Collected data
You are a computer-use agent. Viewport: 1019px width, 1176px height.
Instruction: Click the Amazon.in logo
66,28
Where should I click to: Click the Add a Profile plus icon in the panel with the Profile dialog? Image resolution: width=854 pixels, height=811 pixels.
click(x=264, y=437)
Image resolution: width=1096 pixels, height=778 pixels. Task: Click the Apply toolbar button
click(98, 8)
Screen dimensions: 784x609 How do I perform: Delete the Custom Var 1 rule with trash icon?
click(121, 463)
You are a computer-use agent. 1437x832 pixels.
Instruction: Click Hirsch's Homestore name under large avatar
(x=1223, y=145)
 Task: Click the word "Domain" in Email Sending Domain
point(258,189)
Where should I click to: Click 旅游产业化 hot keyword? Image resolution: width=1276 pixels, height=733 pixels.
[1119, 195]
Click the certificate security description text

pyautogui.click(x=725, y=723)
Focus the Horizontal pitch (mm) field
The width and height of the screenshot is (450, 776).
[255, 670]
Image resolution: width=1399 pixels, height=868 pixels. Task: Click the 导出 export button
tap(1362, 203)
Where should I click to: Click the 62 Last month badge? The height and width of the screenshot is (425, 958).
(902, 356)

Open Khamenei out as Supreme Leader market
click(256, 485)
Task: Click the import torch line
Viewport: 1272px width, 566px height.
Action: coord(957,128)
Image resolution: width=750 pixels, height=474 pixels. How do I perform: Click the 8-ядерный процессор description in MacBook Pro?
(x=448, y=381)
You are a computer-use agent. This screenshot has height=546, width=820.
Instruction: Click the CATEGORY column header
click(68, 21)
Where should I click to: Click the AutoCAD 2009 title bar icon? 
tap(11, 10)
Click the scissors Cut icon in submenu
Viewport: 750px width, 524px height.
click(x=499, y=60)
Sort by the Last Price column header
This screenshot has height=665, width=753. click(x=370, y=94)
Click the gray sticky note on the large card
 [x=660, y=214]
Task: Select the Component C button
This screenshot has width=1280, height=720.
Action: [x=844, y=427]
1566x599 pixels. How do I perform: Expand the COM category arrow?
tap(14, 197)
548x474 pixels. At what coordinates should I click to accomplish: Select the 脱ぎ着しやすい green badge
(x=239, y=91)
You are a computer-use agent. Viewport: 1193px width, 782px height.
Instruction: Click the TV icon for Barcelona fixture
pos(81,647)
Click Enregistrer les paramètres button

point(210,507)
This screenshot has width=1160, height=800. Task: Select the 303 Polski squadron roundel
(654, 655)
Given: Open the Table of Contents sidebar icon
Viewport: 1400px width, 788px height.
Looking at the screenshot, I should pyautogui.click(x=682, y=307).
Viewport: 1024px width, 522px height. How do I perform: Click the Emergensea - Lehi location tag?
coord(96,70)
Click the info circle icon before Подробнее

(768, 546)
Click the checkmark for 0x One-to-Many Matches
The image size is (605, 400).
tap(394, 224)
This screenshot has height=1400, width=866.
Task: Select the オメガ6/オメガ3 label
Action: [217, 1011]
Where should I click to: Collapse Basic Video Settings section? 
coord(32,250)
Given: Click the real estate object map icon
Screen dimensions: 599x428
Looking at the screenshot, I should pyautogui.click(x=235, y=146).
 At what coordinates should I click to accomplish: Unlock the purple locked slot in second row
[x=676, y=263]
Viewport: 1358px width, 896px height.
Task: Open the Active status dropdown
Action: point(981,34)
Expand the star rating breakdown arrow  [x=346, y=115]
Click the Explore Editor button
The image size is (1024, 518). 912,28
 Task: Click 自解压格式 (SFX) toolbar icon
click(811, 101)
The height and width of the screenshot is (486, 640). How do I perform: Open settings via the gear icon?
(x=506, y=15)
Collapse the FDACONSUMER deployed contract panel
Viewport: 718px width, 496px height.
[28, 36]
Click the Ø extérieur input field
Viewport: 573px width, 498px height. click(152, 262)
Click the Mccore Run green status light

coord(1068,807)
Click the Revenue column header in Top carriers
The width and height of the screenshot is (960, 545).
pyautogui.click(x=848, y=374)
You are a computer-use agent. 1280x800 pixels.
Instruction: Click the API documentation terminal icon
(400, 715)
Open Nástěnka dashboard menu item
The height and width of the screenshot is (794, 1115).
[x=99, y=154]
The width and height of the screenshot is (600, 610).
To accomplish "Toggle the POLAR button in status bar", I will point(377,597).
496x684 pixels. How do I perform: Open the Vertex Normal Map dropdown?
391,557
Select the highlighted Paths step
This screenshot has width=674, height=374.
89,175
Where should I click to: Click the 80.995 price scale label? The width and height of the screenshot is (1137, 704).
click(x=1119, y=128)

## What this task involves
Report how many lines in the records above contain the word "computer", giving only the number.

## Expected answer
5